Kamis 13 Nov 2014 15:05 WIB

KMP Tolak Pemangkasan Hak DPR

Rep: Muhammad Akbar Wijaya/ Red: Esthi Maharani
 (dari kiri) Wakil Ketua DPR Fadli Zon, Taufik Kurniawan, Agus Hermanto memimpin jalannya rapat paripurna di Gedung DPR, Jakarta, Selasa (21/10). ( Republika/Agung Supriyanto)
(dari kiri) Wakil Ketua DPR Fadli Zon, Taufik Kurniawan, Agus Hermanto memimpin jalannya rapat paripurna di Gedung DPR, Jakarta, Selasa (21/10). ( Republika/Agung Supriyanto)

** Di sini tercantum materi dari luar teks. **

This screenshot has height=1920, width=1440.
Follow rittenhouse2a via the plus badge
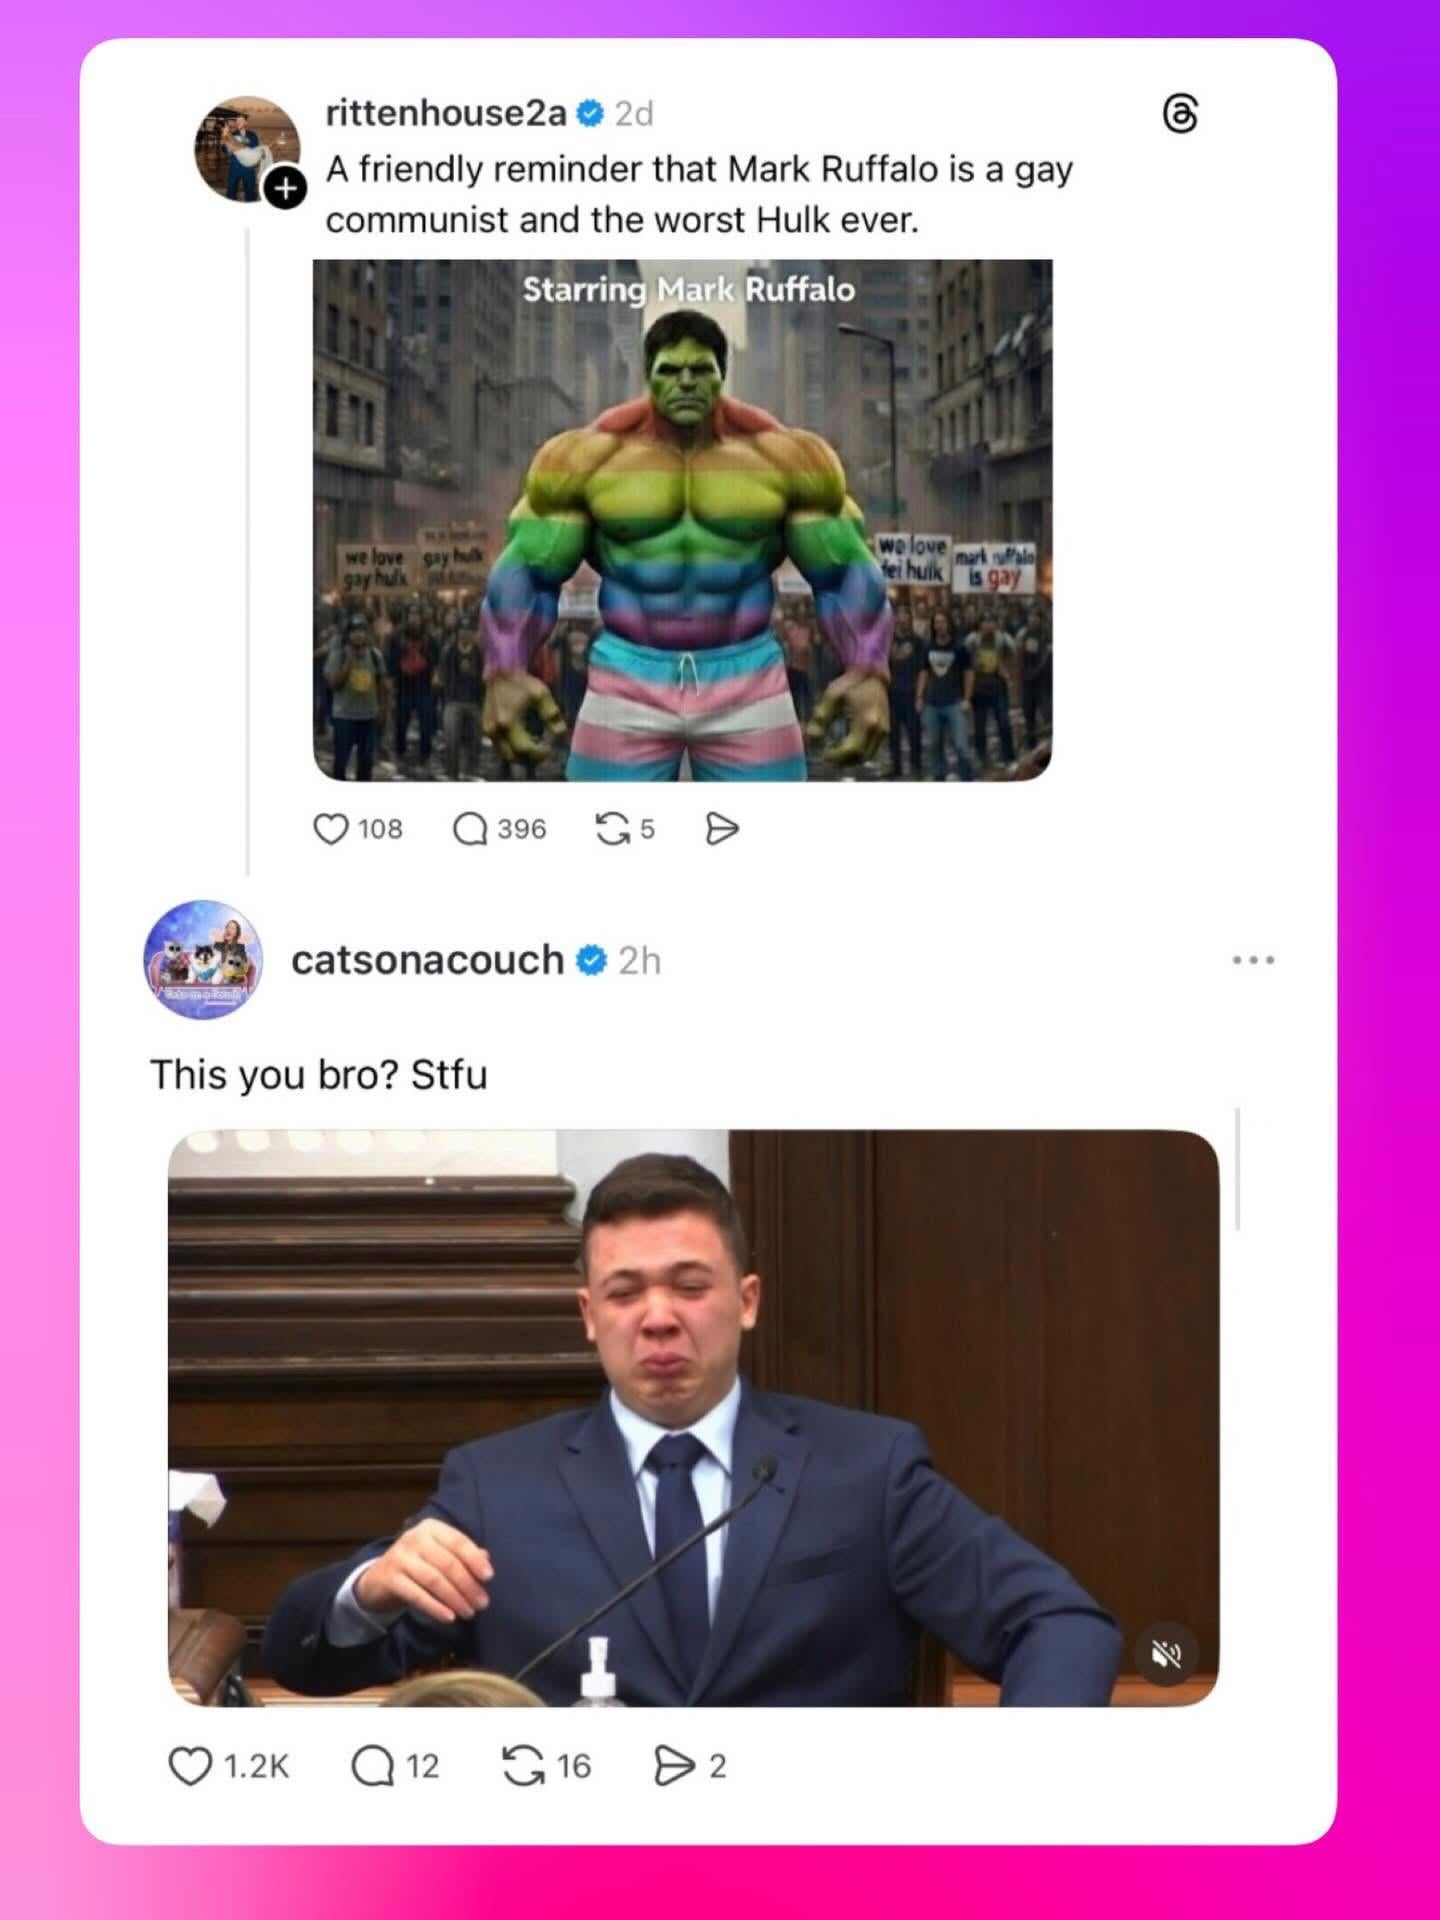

REPUBLIKA.CO.ID, JAKARTA -- Koalisi Merah Putih (KMP) menolak permintaan Koalisi Indonesia Hebat (KIH) merevisi sejumlah pasal di Undang-Undang MPR, DPR, DPD, DPRD (UU MD3) yang memangkas kewenangan DPR. Bagi KMP, DPR memiliki hak mengoreksi pemerintah sebagaimana amanat UUD 1945.

"Kami tidak mau ada pengubahan yang mengoreksi sikap atau hak DPR terhadap pemerintah," kata Wakil Ketua Umum Gerindra, Fadli Zon kepada wartawan di Kompleks Parlemen Senayan, Kamis (13/11).

KMP tidak mau kompromi dengan KIH soal hak-hak kedewanan. Fadli mengatakan tidak mungkin hak yang melekat pada dewan seperti hak bertanya, hak interplasi, dan hak angket dipreteli. Fadli bahkan mengatakan lebih baik tidak ada revisi UU MD3 daripada mesti menghilangkan hak dewan.

"Hak DPR itu tidak bisa diutak-atik," ujarnya.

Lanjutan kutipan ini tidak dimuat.